What is femininity anyway?

What is femininity? If you asked me 6 months ago, I would have said it’s high heels, dresses and a ridiculous love for pink.

If I am honest, I would have been a bit judgemental about it all.

I prefer to focus on rolling around in mud and playing in the hills.

Growing up I was never a “girly girl”, but over the years I enjoyed looking after my appearance, having fun with clothes, dabbling with fake tan during my uni days and at one point even dying my hair blue (true story).

Sadly no picture evidence of the hair, however a cheeky snap from my musical theatre days!

Then three years ago I stopped wearing make-up.

And gradually I also stopped putting any thought into what I call my “adult clothes”. Basically, anything I had to wear at work.

If a social occasion called for a dress and heels, I moaned, thinking I was above all that (yes I was a bit of a dick).

The trigger

And it’s only recently that I’ve realised incidents that took place in an old job around that time, probably triggered some of these changes. (with anything in life it’s never just one thing).

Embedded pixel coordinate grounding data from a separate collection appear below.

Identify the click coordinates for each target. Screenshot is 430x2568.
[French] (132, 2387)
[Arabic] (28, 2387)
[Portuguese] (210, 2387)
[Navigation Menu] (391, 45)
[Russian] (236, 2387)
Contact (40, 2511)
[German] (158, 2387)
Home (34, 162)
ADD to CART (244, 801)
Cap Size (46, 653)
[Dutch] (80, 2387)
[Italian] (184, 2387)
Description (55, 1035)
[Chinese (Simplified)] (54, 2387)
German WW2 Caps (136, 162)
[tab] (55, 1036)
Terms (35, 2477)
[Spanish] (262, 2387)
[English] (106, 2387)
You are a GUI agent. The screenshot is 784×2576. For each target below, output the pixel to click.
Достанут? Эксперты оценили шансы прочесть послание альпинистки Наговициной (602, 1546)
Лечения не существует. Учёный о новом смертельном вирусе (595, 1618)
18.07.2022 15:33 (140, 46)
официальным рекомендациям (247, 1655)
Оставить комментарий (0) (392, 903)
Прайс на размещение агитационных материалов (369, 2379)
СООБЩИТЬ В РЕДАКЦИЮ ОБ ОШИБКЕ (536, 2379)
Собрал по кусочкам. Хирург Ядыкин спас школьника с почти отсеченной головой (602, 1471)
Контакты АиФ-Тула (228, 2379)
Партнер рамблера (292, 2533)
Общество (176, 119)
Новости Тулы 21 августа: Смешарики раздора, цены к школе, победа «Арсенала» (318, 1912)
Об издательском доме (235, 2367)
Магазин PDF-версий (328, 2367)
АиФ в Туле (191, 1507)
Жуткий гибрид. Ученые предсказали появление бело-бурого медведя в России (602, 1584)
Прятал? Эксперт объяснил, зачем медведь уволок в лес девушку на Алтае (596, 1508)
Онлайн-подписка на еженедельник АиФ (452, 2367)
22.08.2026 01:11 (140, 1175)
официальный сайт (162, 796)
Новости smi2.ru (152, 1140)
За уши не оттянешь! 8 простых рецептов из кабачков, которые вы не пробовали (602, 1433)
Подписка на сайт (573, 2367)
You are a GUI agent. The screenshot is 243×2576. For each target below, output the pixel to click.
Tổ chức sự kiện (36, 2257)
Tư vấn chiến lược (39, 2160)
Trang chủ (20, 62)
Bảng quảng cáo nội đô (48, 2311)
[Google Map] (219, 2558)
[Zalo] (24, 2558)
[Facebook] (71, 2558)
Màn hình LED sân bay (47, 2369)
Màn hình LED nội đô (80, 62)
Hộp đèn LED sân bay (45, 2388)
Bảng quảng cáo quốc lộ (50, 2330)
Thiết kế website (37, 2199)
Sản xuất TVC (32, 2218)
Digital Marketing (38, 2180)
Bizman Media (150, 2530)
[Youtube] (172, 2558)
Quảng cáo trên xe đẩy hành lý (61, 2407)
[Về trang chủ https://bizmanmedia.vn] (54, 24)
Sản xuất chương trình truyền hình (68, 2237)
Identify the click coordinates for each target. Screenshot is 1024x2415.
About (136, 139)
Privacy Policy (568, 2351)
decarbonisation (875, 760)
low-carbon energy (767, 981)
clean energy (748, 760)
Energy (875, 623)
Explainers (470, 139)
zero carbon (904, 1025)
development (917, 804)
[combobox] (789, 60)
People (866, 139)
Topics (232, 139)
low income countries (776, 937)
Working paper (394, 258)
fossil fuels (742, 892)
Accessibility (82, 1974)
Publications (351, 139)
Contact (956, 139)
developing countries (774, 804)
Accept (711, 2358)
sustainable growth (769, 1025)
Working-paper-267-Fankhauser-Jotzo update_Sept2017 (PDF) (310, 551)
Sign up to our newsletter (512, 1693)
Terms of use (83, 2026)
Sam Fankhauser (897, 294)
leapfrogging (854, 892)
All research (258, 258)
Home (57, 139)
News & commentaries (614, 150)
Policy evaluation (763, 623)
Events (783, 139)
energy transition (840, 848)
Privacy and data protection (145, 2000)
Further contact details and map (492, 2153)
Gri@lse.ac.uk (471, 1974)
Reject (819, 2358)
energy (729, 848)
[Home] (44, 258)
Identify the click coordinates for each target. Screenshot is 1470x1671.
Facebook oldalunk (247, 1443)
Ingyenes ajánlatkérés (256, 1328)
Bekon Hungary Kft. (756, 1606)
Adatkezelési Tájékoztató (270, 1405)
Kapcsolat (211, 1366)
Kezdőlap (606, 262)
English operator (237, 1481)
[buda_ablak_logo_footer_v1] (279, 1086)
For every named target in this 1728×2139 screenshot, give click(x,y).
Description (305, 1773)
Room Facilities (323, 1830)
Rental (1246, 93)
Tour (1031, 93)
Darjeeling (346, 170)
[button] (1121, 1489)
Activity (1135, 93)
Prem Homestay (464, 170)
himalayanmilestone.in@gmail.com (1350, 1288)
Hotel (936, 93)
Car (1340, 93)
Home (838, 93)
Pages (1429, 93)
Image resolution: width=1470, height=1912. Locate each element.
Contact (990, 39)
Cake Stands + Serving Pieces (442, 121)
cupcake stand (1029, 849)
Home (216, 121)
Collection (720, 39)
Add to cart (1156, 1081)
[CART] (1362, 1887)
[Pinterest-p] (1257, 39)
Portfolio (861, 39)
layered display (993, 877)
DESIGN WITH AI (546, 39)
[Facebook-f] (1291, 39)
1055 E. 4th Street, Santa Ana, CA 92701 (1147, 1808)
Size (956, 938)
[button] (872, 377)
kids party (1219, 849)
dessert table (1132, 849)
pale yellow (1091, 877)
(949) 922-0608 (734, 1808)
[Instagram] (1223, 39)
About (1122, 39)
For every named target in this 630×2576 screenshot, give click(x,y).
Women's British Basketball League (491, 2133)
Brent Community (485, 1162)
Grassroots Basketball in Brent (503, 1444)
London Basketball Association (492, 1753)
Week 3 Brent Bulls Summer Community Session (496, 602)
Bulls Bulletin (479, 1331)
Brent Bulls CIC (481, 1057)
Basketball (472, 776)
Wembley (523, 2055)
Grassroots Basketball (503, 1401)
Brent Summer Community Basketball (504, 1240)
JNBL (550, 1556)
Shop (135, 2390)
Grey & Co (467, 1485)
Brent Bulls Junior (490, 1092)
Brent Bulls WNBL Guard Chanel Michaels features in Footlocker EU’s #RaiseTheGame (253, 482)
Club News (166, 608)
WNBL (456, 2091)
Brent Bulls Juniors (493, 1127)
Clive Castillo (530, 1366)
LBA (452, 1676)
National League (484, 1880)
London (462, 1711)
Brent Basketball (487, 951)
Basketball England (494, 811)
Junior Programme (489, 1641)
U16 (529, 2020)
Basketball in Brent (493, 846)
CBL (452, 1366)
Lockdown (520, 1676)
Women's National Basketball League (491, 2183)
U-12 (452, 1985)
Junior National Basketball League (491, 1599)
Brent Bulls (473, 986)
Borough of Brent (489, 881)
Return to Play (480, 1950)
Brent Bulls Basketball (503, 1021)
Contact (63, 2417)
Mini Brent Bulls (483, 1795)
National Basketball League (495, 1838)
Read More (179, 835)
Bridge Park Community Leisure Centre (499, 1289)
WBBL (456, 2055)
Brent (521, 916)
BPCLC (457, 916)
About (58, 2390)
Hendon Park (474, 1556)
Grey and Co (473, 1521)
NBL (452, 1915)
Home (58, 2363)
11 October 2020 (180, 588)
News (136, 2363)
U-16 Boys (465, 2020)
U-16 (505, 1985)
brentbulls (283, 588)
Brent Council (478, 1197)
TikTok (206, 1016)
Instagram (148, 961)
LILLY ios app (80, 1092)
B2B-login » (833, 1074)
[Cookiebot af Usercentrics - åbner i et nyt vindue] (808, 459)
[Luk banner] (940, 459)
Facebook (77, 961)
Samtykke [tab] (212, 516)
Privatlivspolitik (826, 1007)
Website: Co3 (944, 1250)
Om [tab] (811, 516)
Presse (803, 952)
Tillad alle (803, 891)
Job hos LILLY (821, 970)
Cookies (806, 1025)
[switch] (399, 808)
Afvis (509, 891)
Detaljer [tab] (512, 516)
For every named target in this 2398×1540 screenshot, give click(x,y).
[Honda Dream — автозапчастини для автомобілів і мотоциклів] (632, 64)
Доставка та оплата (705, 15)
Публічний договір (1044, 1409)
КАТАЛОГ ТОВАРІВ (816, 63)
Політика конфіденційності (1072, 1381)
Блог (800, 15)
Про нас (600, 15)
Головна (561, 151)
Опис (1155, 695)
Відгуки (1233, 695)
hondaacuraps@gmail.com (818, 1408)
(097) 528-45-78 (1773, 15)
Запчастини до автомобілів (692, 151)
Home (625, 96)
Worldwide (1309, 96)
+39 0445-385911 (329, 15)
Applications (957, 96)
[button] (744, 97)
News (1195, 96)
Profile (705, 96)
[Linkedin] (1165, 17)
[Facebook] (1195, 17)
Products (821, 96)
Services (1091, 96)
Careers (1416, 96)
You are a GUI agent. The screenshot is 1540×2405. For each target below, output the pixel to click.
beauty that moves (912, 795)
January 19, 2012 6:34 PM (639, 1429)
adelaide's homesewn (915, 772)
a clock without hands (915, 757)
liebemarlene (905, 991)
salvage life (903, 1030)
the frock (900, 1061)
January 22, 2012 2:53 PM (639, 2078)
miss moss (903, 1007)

Now, before I go any further, I want to make one thing VERY clear.

In my opinion, any form of singling somebody out because of their gender is wrong, even if someone thinks it’s a joke or compliment. So, if you have ever laughed at a “get back in the kitchen” joke, or think the world has gone “too politically correct”, then this isn’t the place for you.


What happened

I am not going to bore you with the in and outs of the months of problems, however I’ll give you the headline issues. One of these things on their own, I would have looked past, however after months of them all, I had enough.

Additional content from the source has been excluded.